• Extracted text:

Checklist of Common Mistakes in a Revocable Trust
This Preventive Law Study was written by: John Goodson, Colleen Manley and Christine Goodson Forakis.
Summary
Written for estate planning attorneys, this guide is crucial to any properly executed revocable trust. After decades of practice and experience, John Goodson designed these checklists in order to prevent the attorney mistakes that are far too frequently made when drafting documents. Mistakes can be costly to the drafting attorney who may have to redraft or amend a document at their own expense. The Checklist of Common Mistakes in a Revocable Trust is part of a series of checklists created to aid the estate planning community.
Based on a presentation by John Goodson To the College of Estate Planning Attorneys
(Legend: “X” = needs correction or attention; “—“ = OK; “n/a” = not applicable; and “?” = have question here)

• Work to be completed: Please give again the part of the revocable trust checklist that opens with the words containing "Based on a presentation" and closes with "have question here)". Swap "presentation" for "lecture".

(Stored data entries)
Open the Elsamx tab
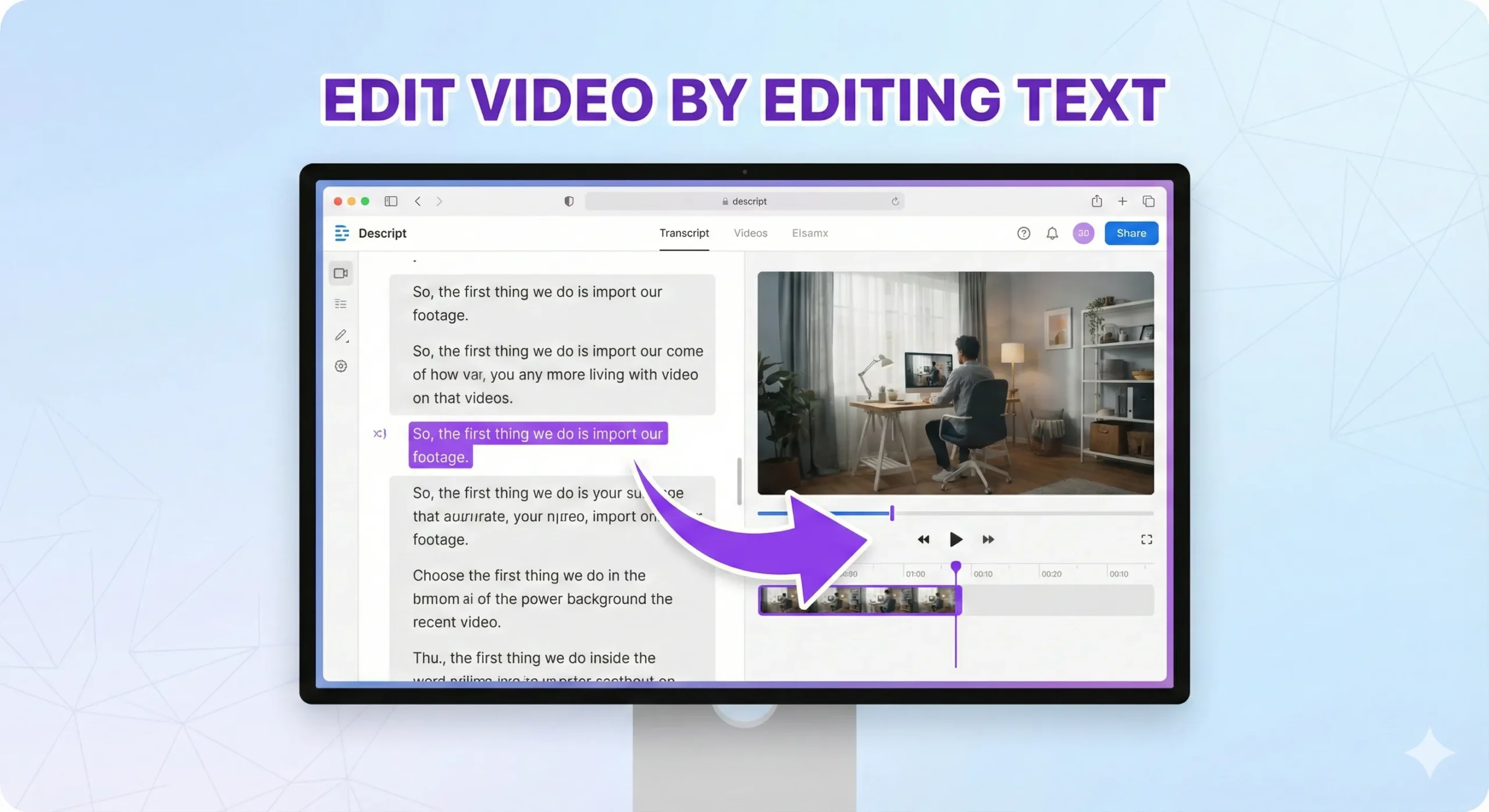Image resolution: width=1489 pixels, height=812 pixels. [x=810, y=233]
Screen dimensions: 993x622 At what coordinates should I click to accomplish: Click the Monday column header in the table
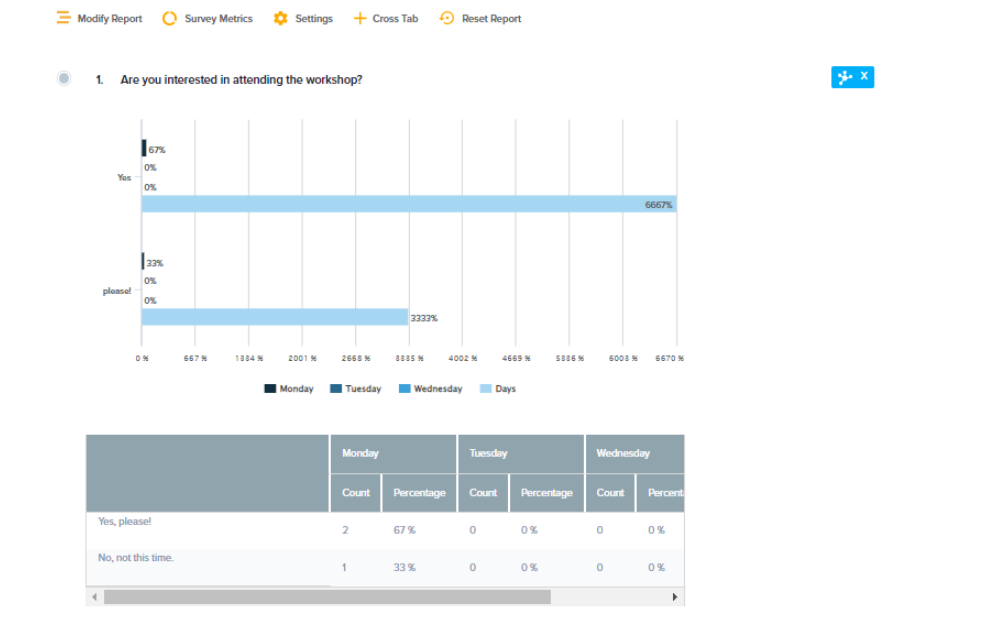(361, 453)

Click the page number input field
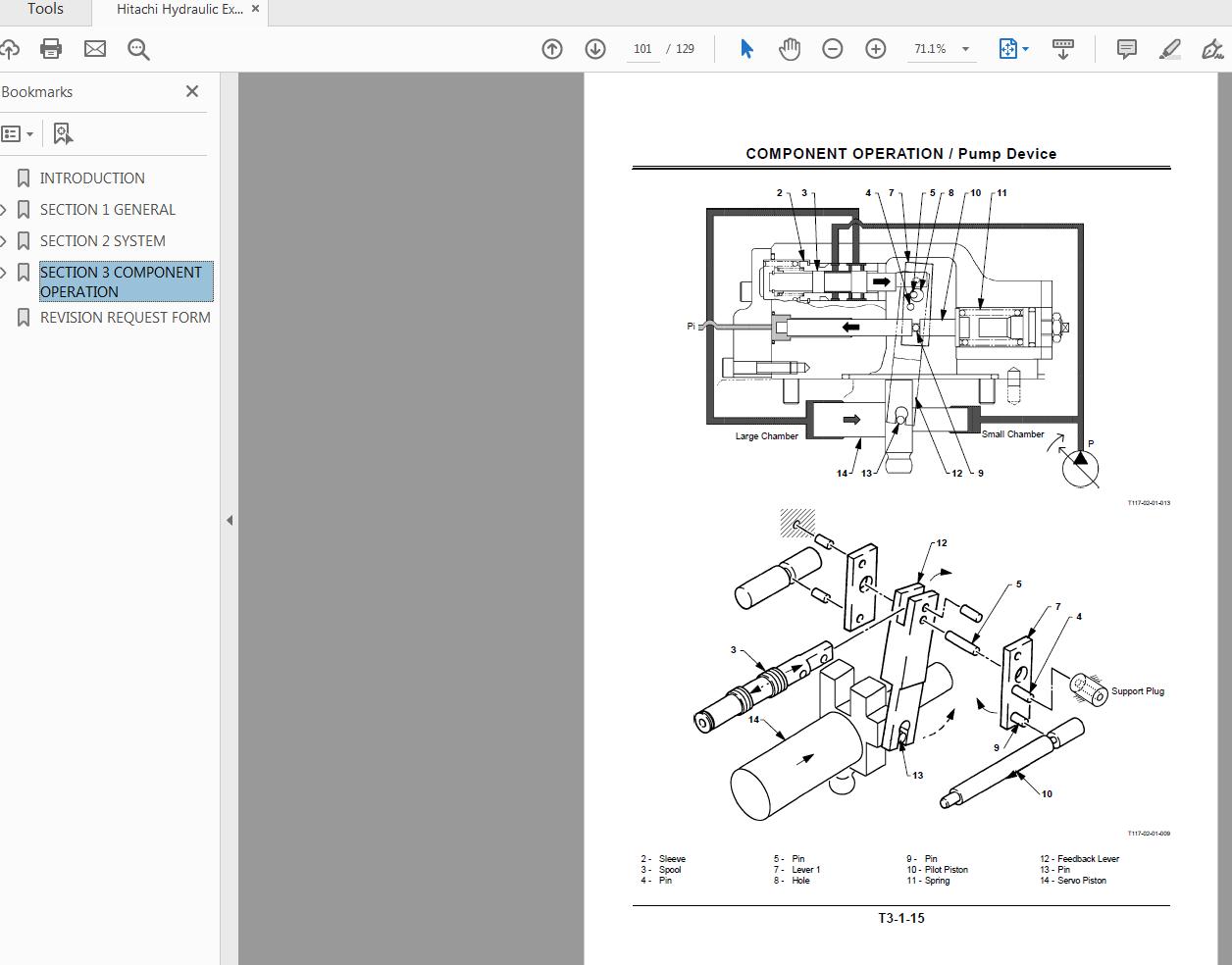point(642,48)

• Task output:
Based on a lecture by John Goodson To the College of Estate Planning Attorneys
(Legend: “X” = needs correction or attention; “—“ = OK; “n/a” = not applicable; and “?” = have question here)